Industry’s transition to the digital world has already reaped benefits such as fully automated processes and cost savings and has paved the way for novel services and business models.  However, the challenges of data-driven autonomous and context-aware systems that enable the automated processes in industry have not been fully addressed. ABIDI project contributes to the automated industrial processes with the development of a framework for context-aware and veracious big data analytics with automated knowledge discovery and reasoning for industrial IoT. ABIDI aims building reliable industrial IoT networks, automating the processing of big variety, volume, and velocity industrial IoT data streams, and offering big data insights with centralized or distributed solutions. Therefore, ABIDI develops adaptive models-based decision support and recommendation tools that enable the automated control of the system with processing big industrial IoT data. To materialize the research results into innovations that industrial operators and service providers can utilize, we design four real-life use cases with respect to energy consumption prediction, including two academic use cases in CeDInt-UPM (Spain) and HES-SO (Switzerland), and two industry use cases. Energy efficiency is one of the KPIs for any industry regardless of line of business.

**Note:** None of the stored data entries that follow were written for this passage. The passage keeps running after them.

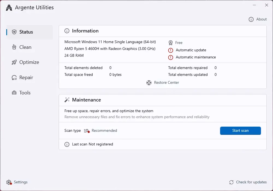Click the Automatic update warning indicator
The width and height of the screenshot is (273, 191).
coord(171,50)
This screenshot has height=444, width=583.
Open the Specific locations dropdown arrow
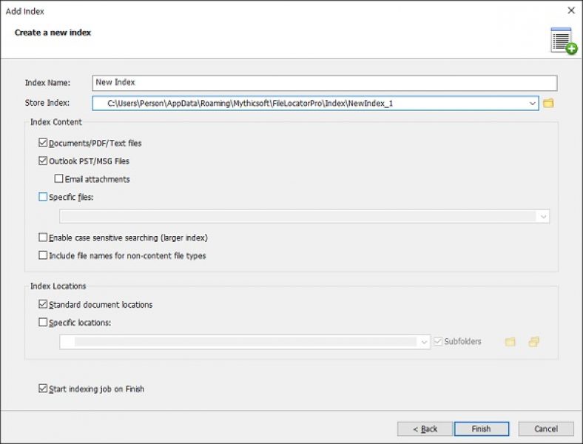[424, 342]
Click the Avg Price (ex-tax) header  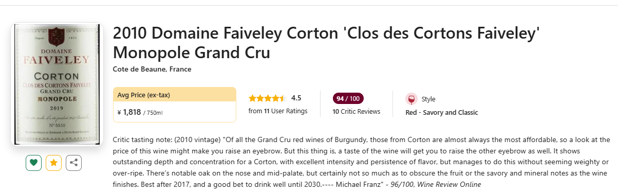(x=144, y=95)
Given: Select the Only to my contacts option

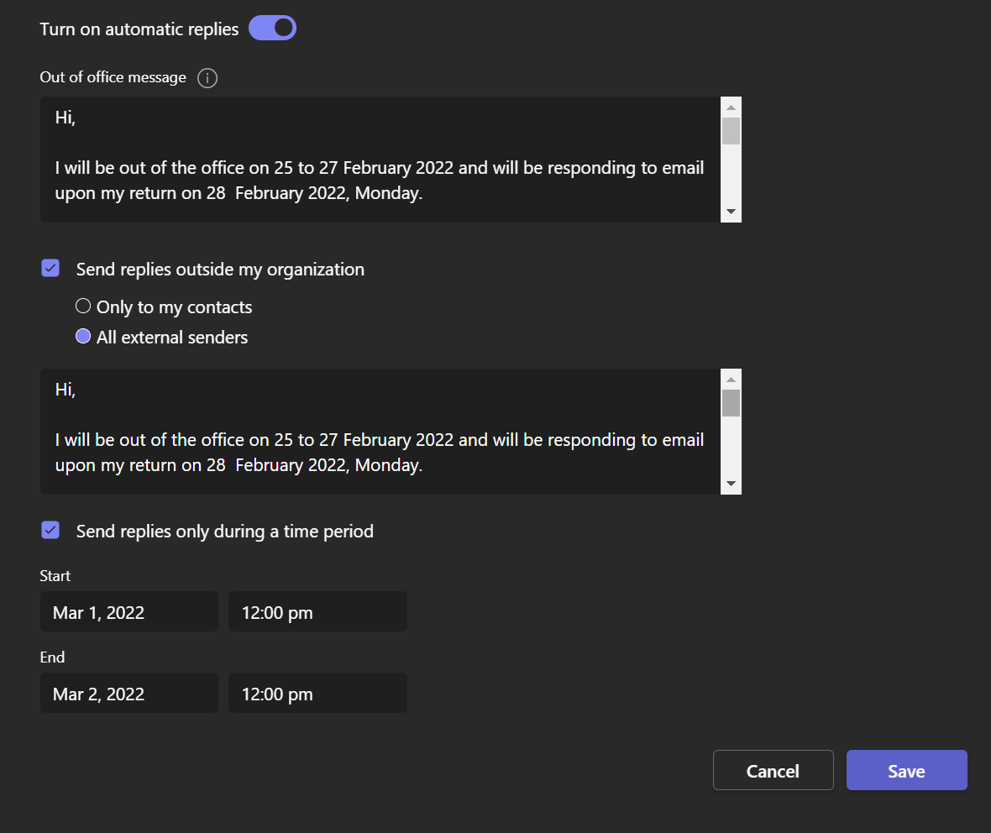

ABIDI addresses key challenges of reliable industrial IoT networks, big data analytics, edge computing, contextualization, veracity and knowledge discovery, which are fundamental issues for industrial IoT and big data analytics to be successful in industry. The project carries out fundamental research and the technical results will support a more principled transition towards fully automated processes realized by autonomous and context-aware devices. Moreover, ABIDI applies the technical results in the context of realistic industry use cases and performs systematic studies with professional experts about the usability and reliability of the produced technologies.